On 2 July 2002, at a meeting of Tradehold’s board of directors in Luxembourg, it was resolved that all further board meetings would be held in that country. This had the effect that, as from 2 July 2002, Tradehold became effectively managed in Luxembourg. It nevertheless remained a ‘resident’ in the Republic notwithstanding the relocation of the seat of its effective management to Luxembourg by reason of the definition, at that time, of the term ‘resident’ in s 2 of the Act. This status changed with effect from 26 February 2003, when the definition was amended and Tradehold ceased to be a resident of the Republic.
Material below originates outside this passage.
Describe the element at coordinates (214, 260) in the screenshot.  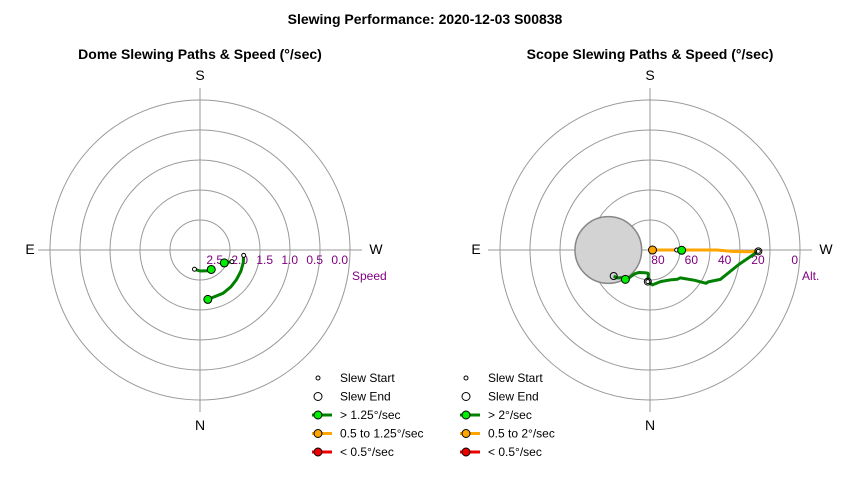
I see `dome-tick-label: 2.5` at that location.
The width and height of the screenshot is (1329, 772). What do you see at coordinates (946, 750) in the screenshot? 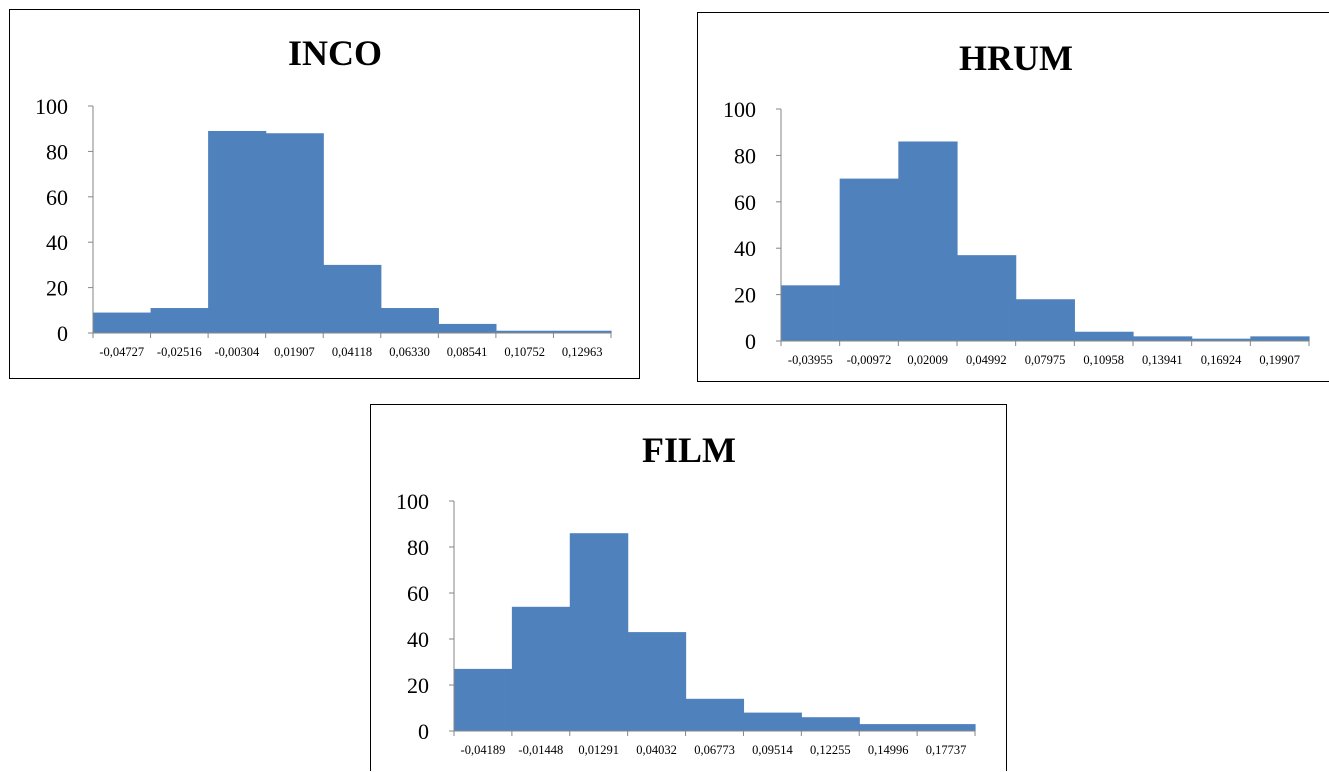
I see `x-tick-label: 0,17737` at bounding box center [946, 750].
Relying on the provisions of para 12 of the Eighth Schedule to the Act, the Commissioner contended that when the respondent relocated its seat of effective management to Luxembourg on 2 July 2002, or when it ceased to be a resident of the Republic on 26 February 2003, it was deemed to have disposed of its only relevant asset, namely its 100 per cent shareholding in Tradegro Holdings, resulting in a capital gain being realised in the 2003 year of assessment in an amount of R405 039 083. This tax is colloquially referred to as an ‘exit tax’.

Article 13(4) of the DTA provides as follows:

Gains from the alienation of any property other than that referred to in paragraphs 1, 2 and 3, shall be taxable only in the Contracting State of which the alienator is a resident.’
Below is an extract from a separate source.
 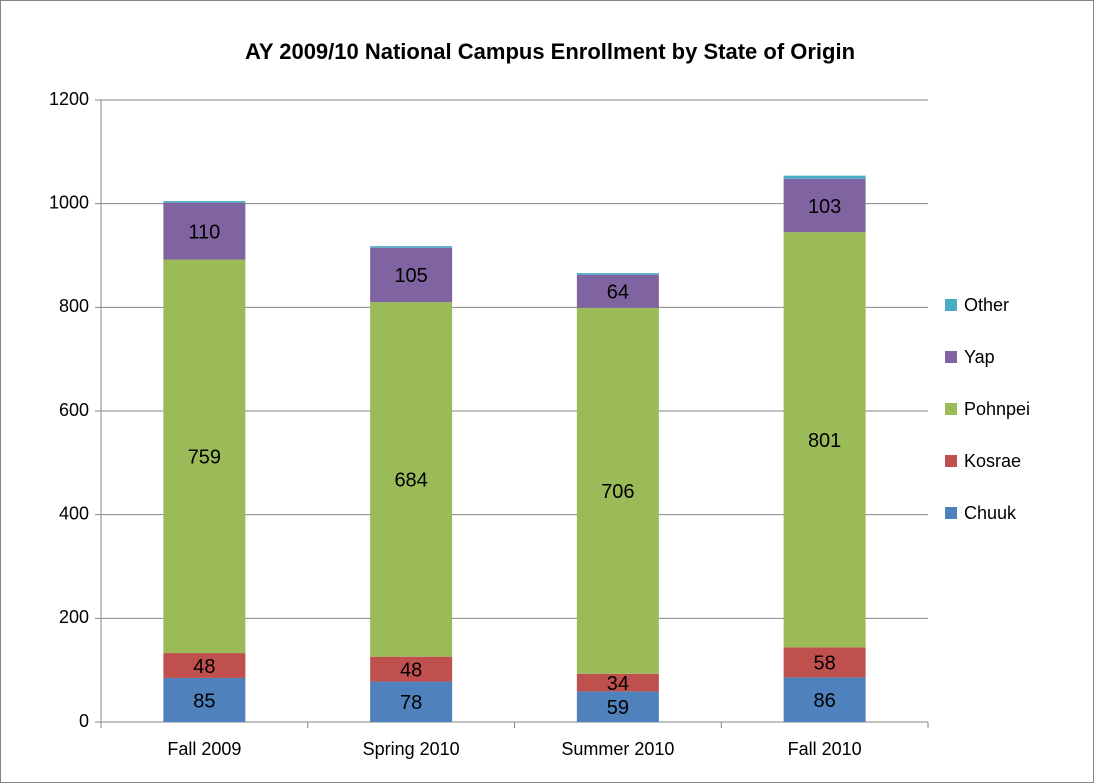 I want to click on legend-label: Kosrae, so click(x=992, y=461).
The Tax Court rejected the Commissioner’s argument that the reference in Art 13(4) of the DTA to gains from the alienation of property did not include a deemed disposal of property as contemplated in para 12(2)(a) of the Schedule.

The Court concluded:

DTA, art 13:‘Generally speaking when you talk of a thing being deemed to be something, you do not mean to say that it is that which it is deemed to be. It is rather an admission that it is not what it is deemed to be and that, notwithstanding, it is not that particular thing, nevertheless it is deemed to be that thing.’

Whether the term ‘alienation’ as used in the DTA includes within its ambit gains arising from a deemed (as opposed to actual) disposal of assets:

It is of significance that no distinction is drawn in Art 13(4) between capital gains that arise from actual or deemed alienations of property. There is moreover no reason in principle why the parties to the DTA would have intended that Art 13 should apply only to taxes on actual capital gains resulting from actual alienations of property.
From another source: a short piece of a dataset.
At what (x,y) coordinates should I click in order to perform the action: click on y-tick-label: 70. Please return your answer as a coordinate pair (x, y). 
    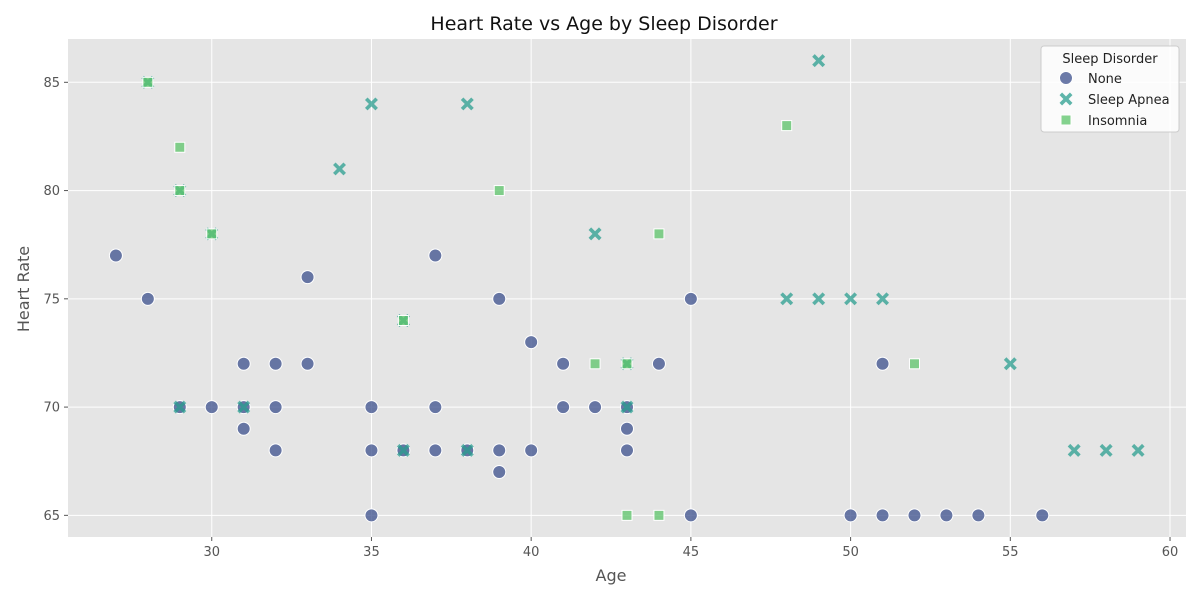
    Looking at the image, I should click on (52, 408).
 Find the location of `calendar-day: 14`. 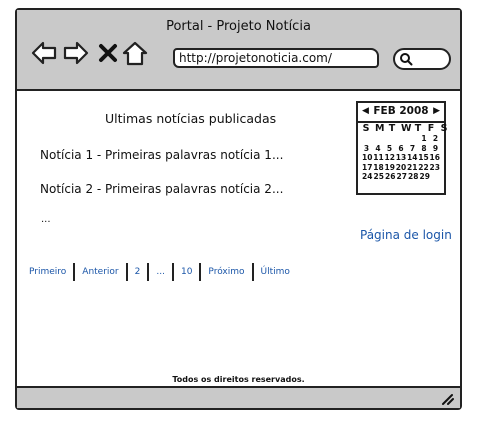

Consequently, Art 13(4) of the DTA applies to capital gains that arise from both actual and deemed alienations or disposals of property. It follows therefore that from 2 July 2002, when Tradehold relocated its seat of effective management to Luxembourg, the provisions of the DTA became applicable and that country had exclusive taxing rights in respect of all of Tradehold’s capital gains. This conclusion renders it unnecessary to deal with the Commissioner’s other contentions.

The Revenue Service had incorrectly included a taxable gain resulting from the deemed disposal of Tradehold’s investment in its income for the 2003 year of assessment.

The Court found in favor of taxpayer.